Intel is bowing out of making its own mini PCs. The chip designer has confirmed to Engadget that it's ending its "direct investment" in its Next Unit of Compute (NUC) business. Instead, the company will rethink its approach to help partners foster the NUC PC market. The firm will honor its existing commitments, including support for NUC systems already in customers' hands.
The company doesn't explain why it's ending production of first-party NUC machines. However, there's little doubt the company is reeling from a bleak computer market prompted by both a rough economy and the early pandemic surge in sales. Intel's revenue has plunged by more than a third in the past two quarters, and its PC-oriented Client Computing Group has been one of the worst-hit divisions. As ServeTheHome notes, a move like this lets Intel offload a non-essential business and focus on making chips. The company sold its server business to MiTAC earlier this year.

- - - - -

**Problems to solve**
[A] Rewrite the part of the NUC text starting at "The company doesn't" and ending at "earlier this year.", replacing "first-party" with "in-house".
[B] Continue the article about Intel ending its NUC business from where it stops.

**Supplied material**
- - - - -

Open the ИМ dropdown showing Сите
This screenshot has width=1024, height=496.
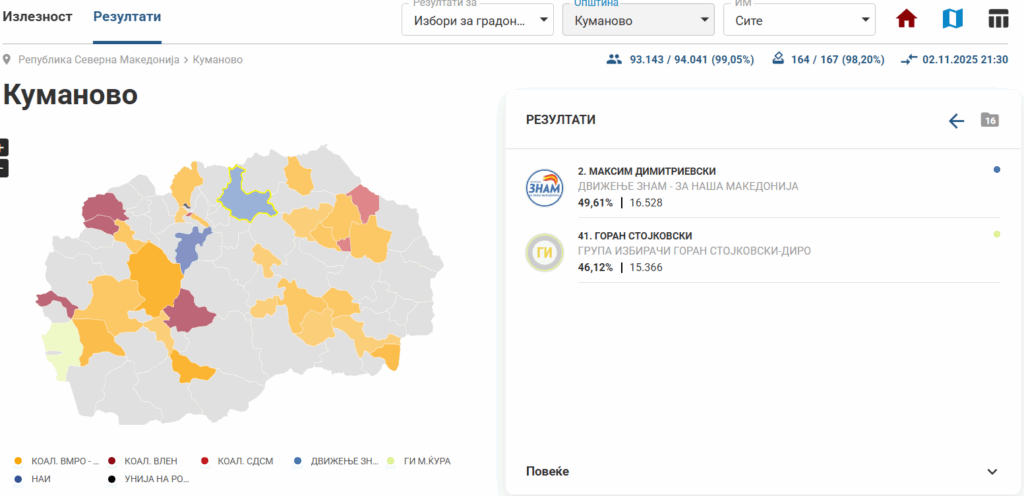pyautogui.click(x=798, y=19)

- - - - -

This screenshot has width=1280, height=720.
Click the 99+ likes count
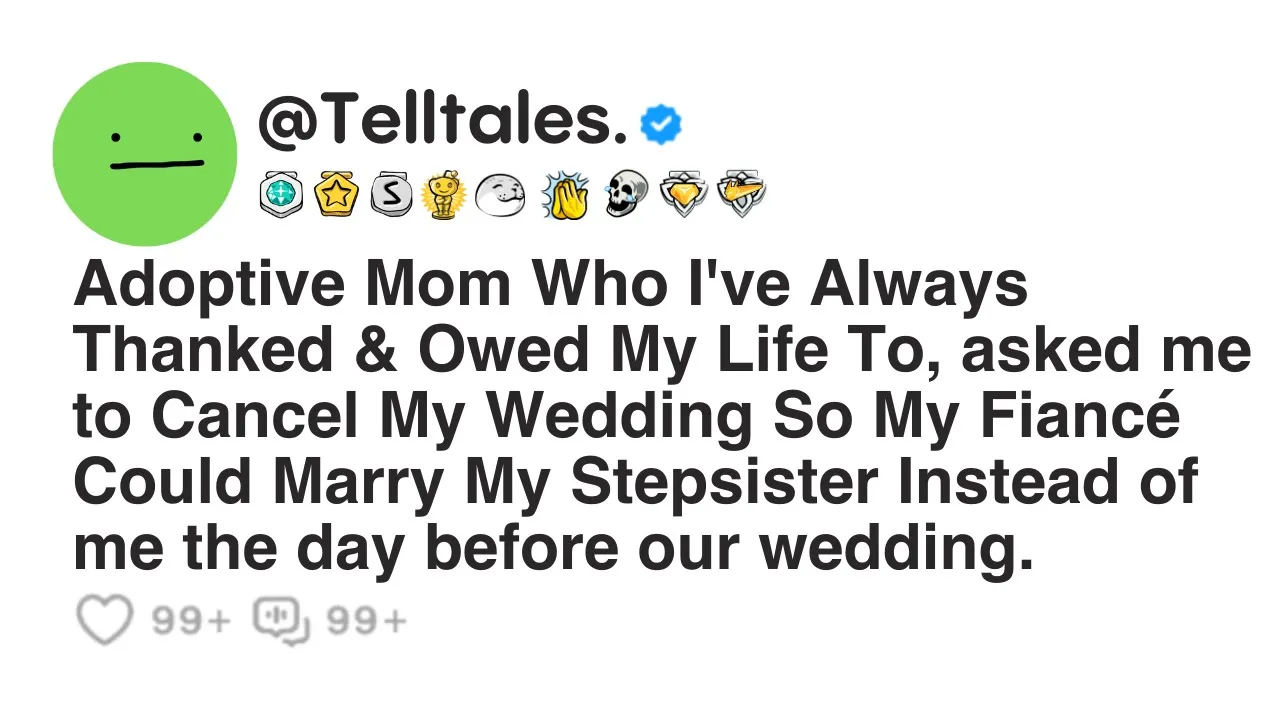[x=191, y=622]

- - - - -

**Task-by-task answers**
[A]
The company doesn't explain why it's ending production of in-house NUC machines. However, there's little doubt the company is reeling from a bleak computer market prompted by both a rough economy and the early pandemic surge in sales. Intel's revenue has plunged by more than a third in the past two quarters, and its PC-oriented Client Computing Group has been one of the worst-hit divisions. As ServeTheHome notes, a move like this lets Intel offload a non-essential business and focus on making chips. The company sold its server business to MiTAC earlier this year.

[B]
Intel launched the first NUC in 2013 as a tiny, barebones PC kit meant to showcase both the latest processors as well as the possibilities for compact desktops. Over time, they evolved into more complete systems with robust performance and, in some later incarnations, dedicated GPUs. You could use them at home, but they also had a following in business — they were useful for compute clusters and other situations where size and simplicity mattered.
The NUC faced a number of challenges, however. While some models were better-suited to gaming and other demanding tasks, it became a challenge to stuff increasingly power-hungry CPUs and GPUs into compact cases. Intel also faced increasingly stiff competition. In the home market, the Mac mini is arguably the best-known mini computer. At work, brands like Dell and Lenovo offer more flexible configurations and stronger support for the corporate crowd. Simply put, there's not as much reason for the NUC to exist as there was a decade ago.